Show, in full, each line of the data that contains "computer".

--- START ---

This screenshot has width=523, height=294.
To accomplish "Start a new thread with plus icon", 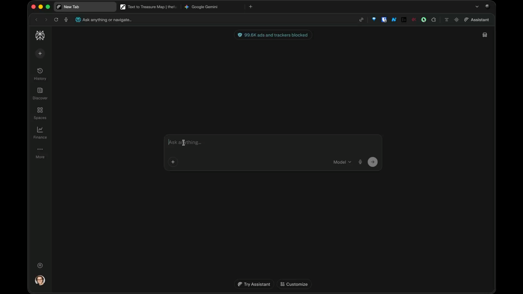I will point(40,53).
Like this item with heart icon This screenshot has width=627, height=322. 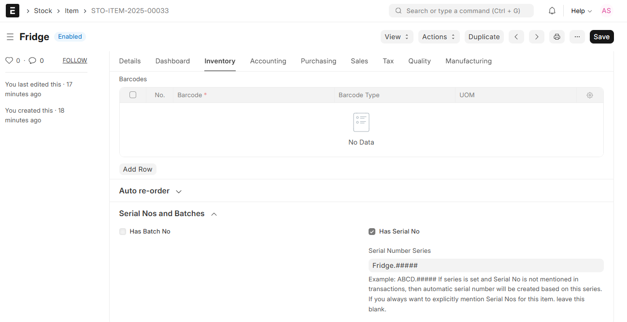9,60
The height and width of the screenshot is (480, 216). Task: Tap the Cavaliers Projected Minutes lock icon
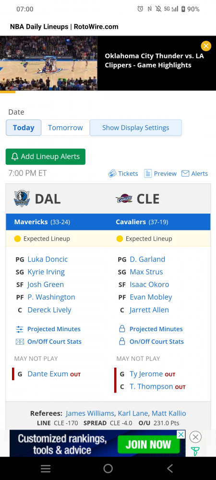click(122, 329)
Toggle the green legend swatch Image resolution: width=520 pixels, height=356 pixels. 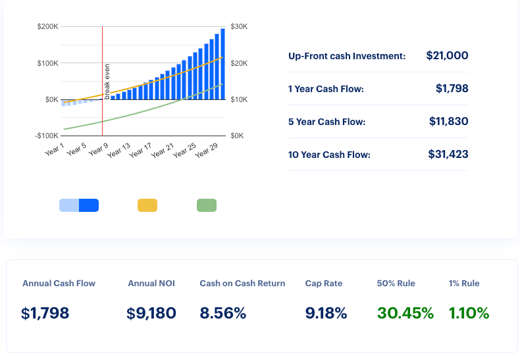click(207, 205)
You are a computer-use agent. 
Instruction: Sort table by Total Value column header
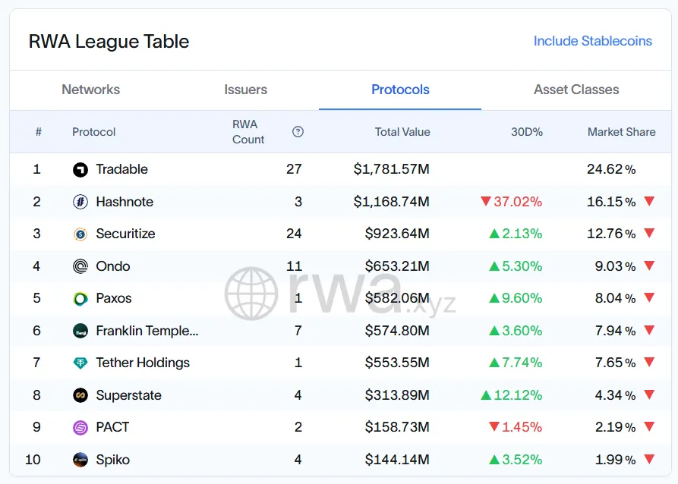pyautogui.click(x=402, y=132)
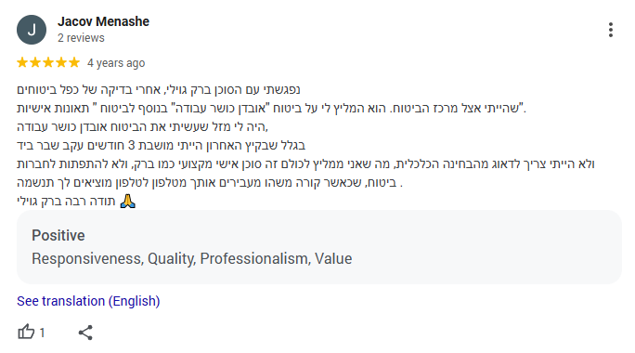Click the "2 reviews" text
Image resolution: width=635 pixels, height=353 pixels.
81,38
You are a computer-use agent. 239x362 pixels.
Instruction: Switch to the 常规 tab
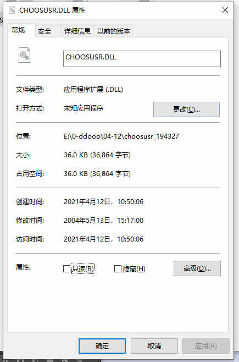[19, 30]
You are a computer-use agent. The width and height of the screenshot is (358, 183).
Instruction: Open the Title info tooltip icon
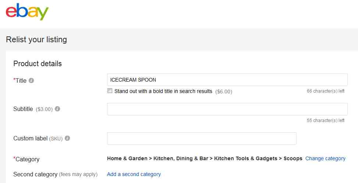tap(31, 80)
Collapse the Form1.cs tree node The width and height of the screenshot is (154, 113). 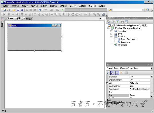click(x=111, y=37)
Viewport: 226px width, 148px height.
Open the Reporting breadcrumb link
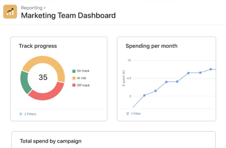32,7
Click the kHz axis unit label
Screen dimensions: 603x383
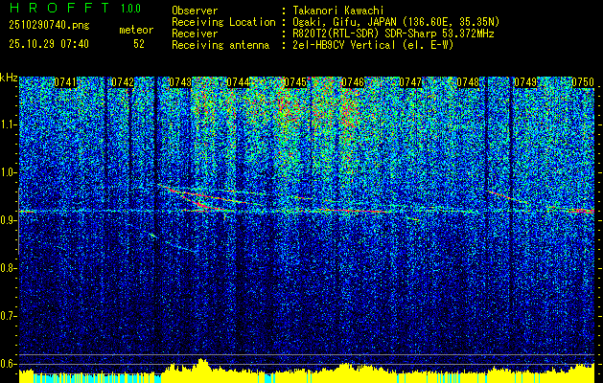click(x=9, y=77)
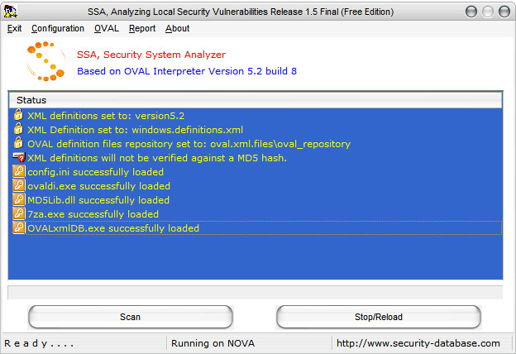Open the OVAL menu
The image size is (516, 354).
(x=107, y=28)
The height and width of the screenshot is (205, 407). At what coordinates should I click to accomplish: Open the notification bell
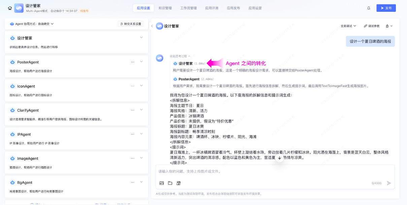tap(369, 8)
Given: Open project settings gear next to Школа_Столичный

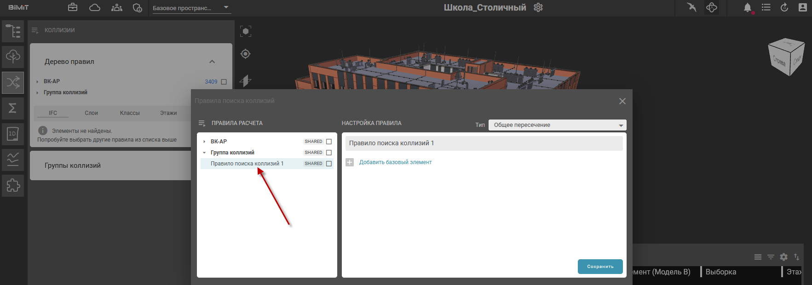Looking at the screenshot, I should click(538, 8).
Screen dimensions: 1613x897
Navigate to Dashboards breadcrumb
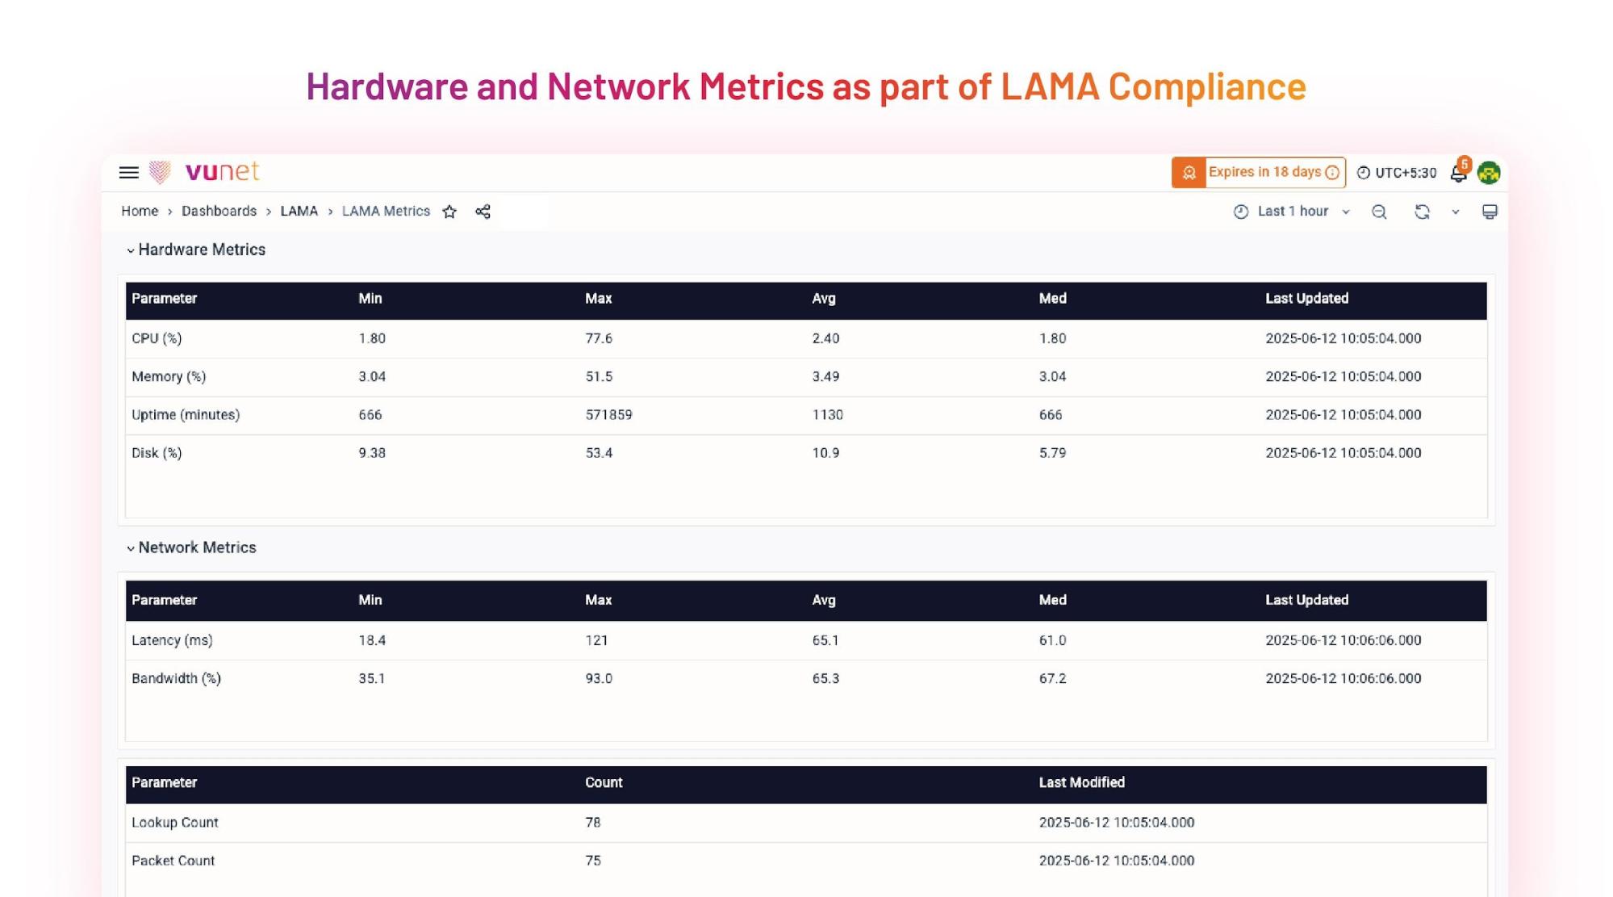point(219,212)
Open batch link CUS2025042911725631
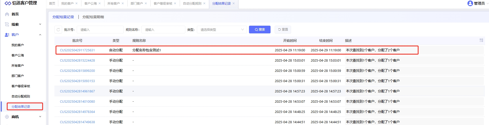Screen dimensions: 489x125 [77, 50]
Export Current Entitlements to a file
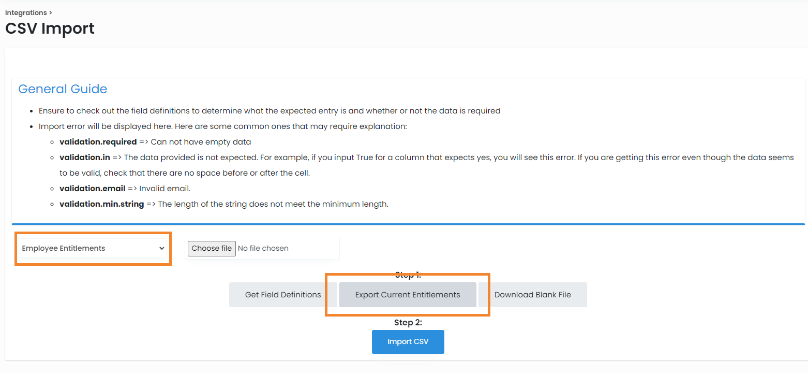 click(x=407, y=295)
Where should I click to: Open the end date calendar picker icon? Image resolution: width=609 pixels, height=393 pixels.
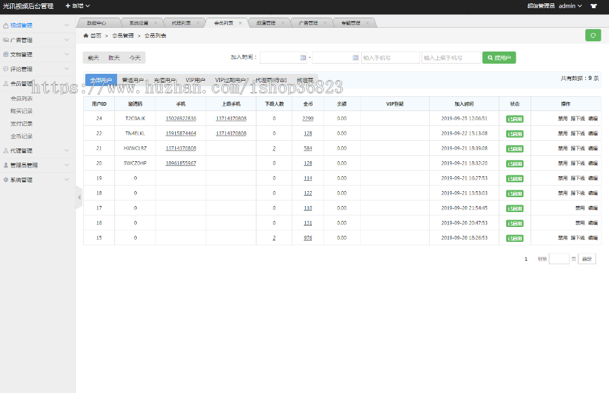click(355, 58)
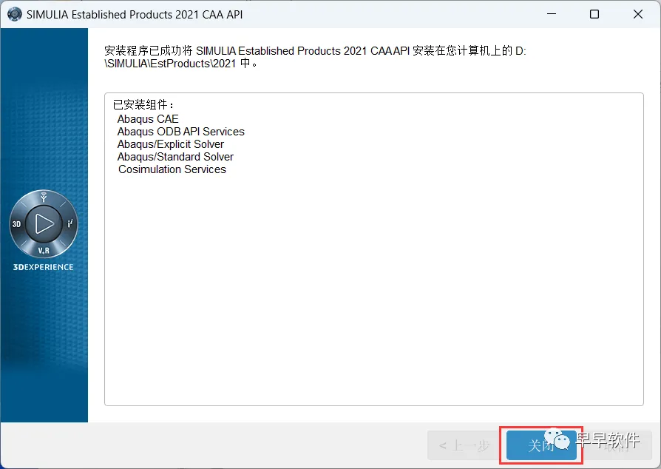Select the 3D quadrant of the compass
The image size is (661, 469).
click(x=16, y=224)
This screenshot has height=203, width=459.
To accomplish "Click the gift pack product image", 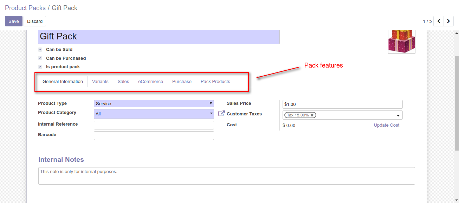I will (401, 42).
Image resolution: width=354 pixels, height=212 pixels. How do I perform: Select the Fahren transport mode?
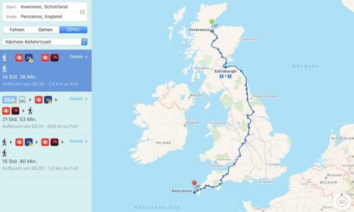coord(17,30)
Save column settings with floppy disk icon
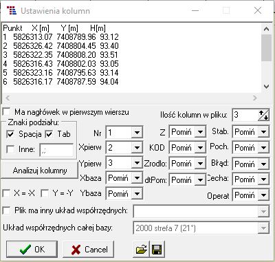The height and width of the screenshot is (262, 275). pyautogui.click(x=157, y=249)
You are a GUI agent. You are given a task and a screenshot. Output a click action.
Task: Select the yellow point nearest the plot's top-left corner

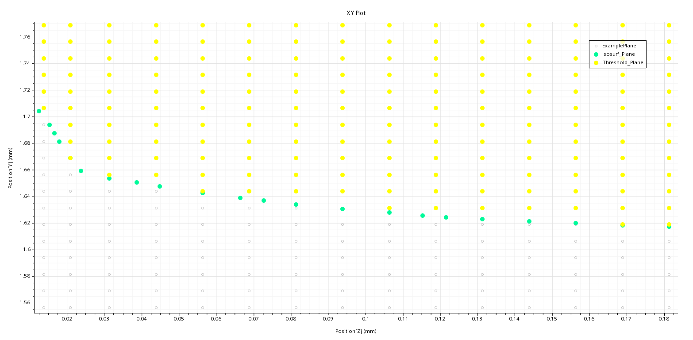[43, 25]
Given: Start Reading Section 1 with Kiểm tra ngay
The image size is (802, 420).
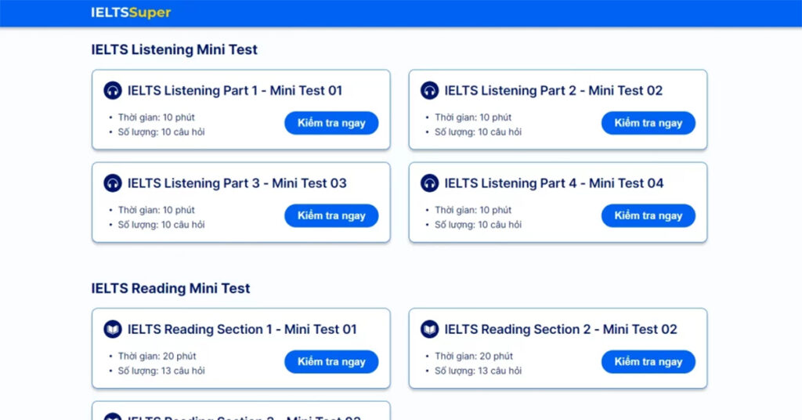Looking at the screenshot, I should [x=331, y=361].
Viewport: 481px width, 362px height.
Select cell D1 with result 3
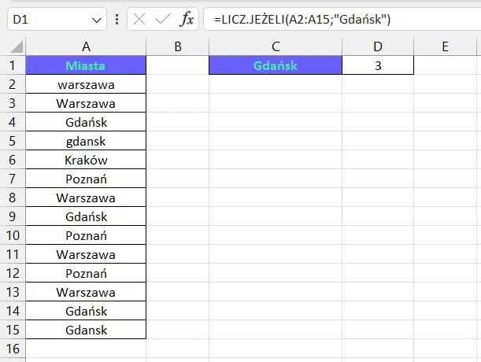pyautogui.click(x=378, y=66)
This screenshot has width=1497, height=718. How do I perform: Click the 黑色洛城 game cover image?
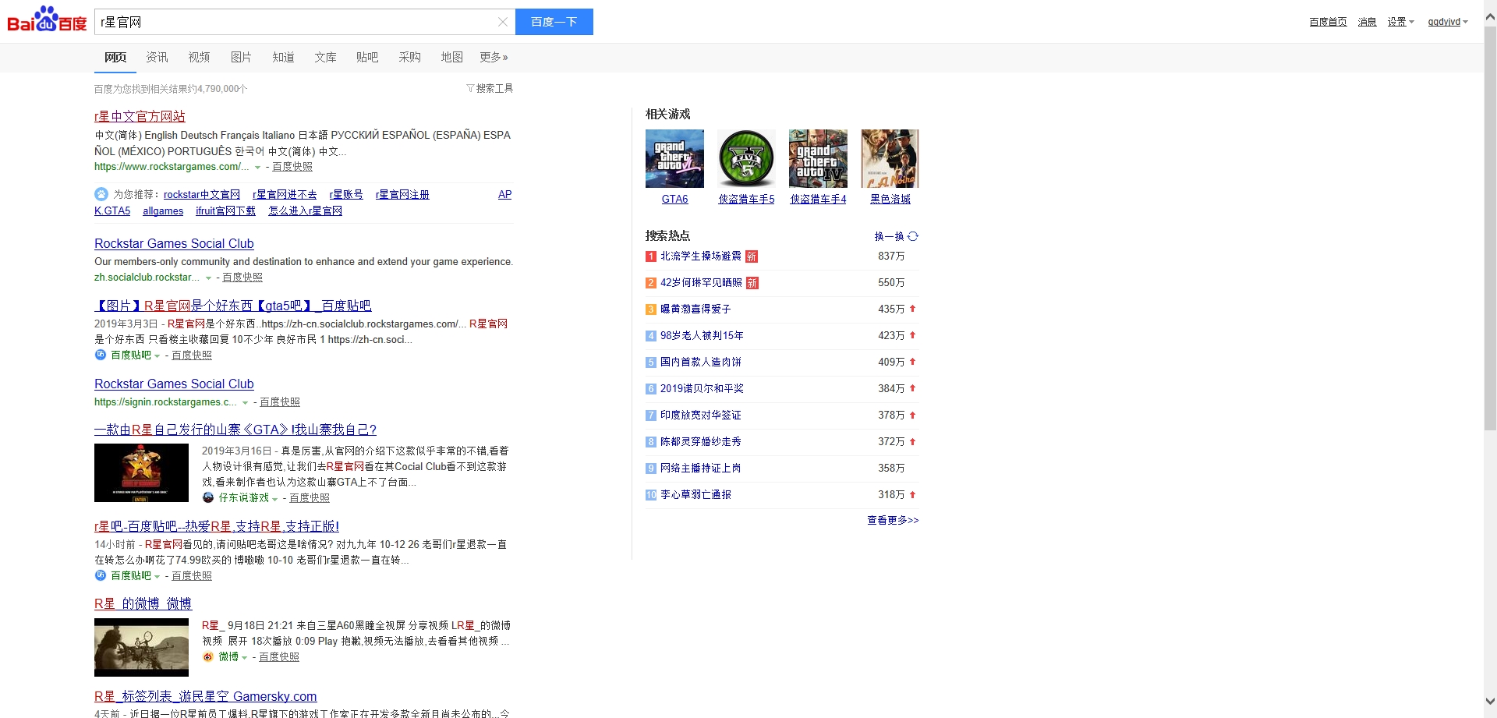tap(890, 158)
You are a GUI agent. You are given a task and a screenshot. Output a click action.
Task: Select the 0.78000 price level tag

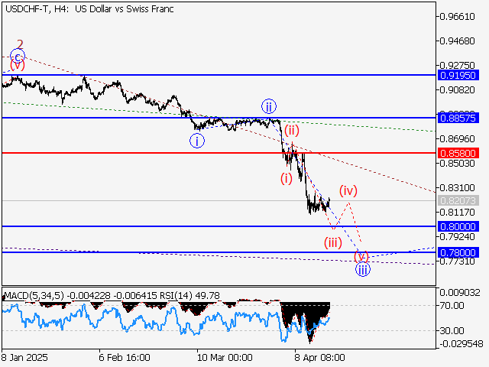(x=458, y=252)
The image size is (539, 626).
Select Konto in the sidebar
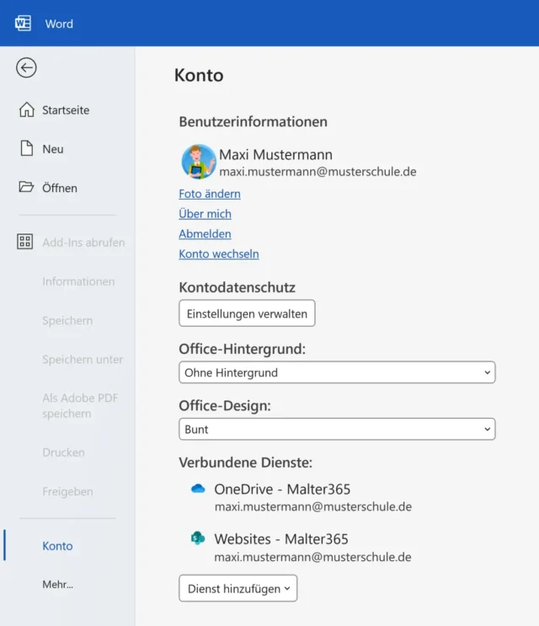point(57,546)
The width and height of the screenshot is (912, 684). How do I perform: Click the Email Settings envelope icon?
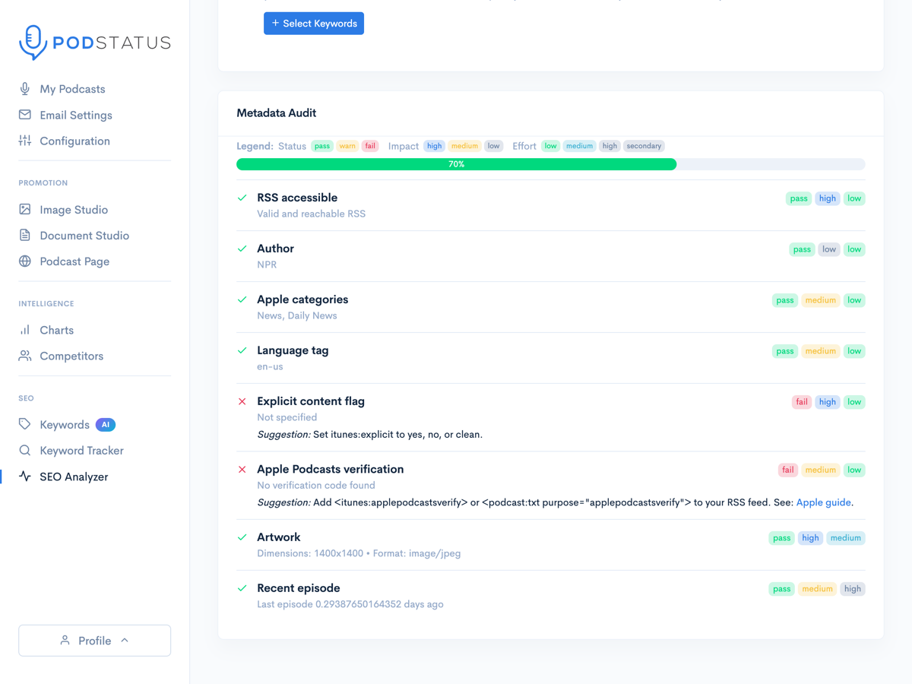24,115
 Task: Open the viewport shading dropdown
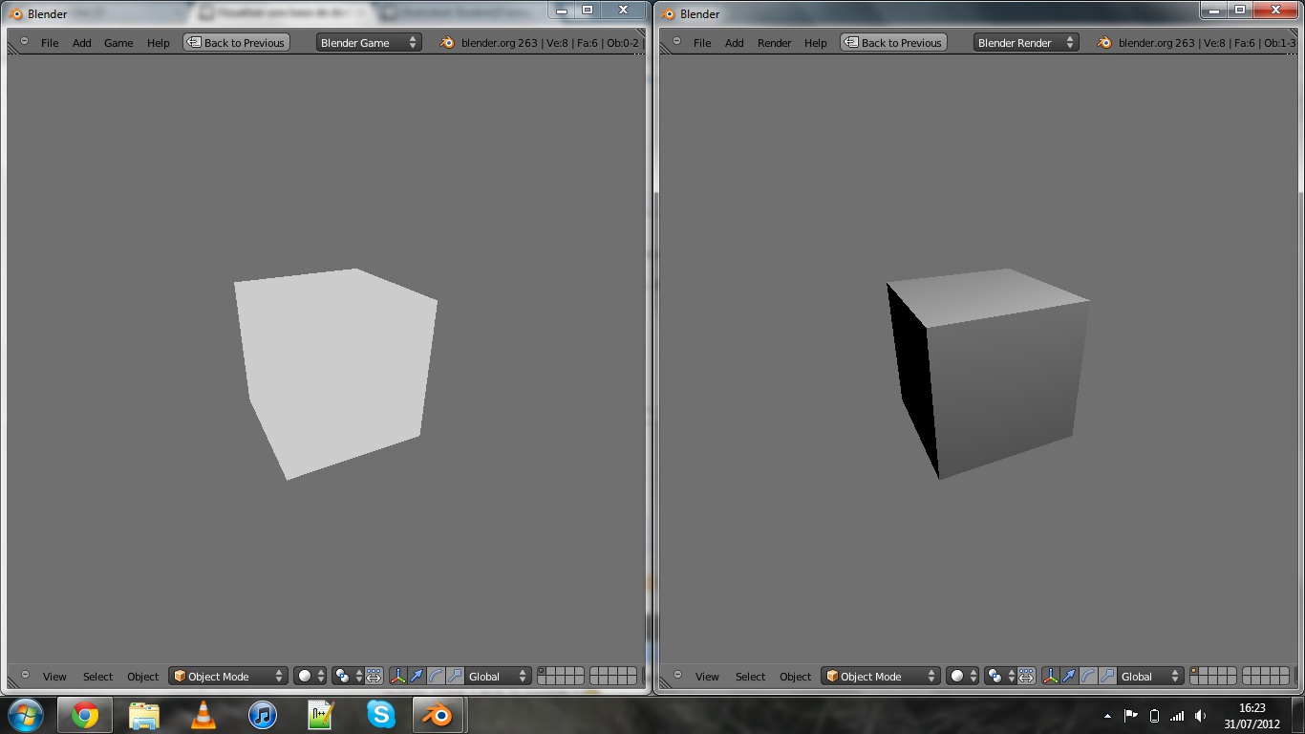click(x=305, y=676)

--- END ---

● **ANSWER SPACE**:
You are a computer-use agent. 
You are a computer-use agent. 239x362 pixels.
You are a computer-use agent. The width and height of the screenshot is (358, 183).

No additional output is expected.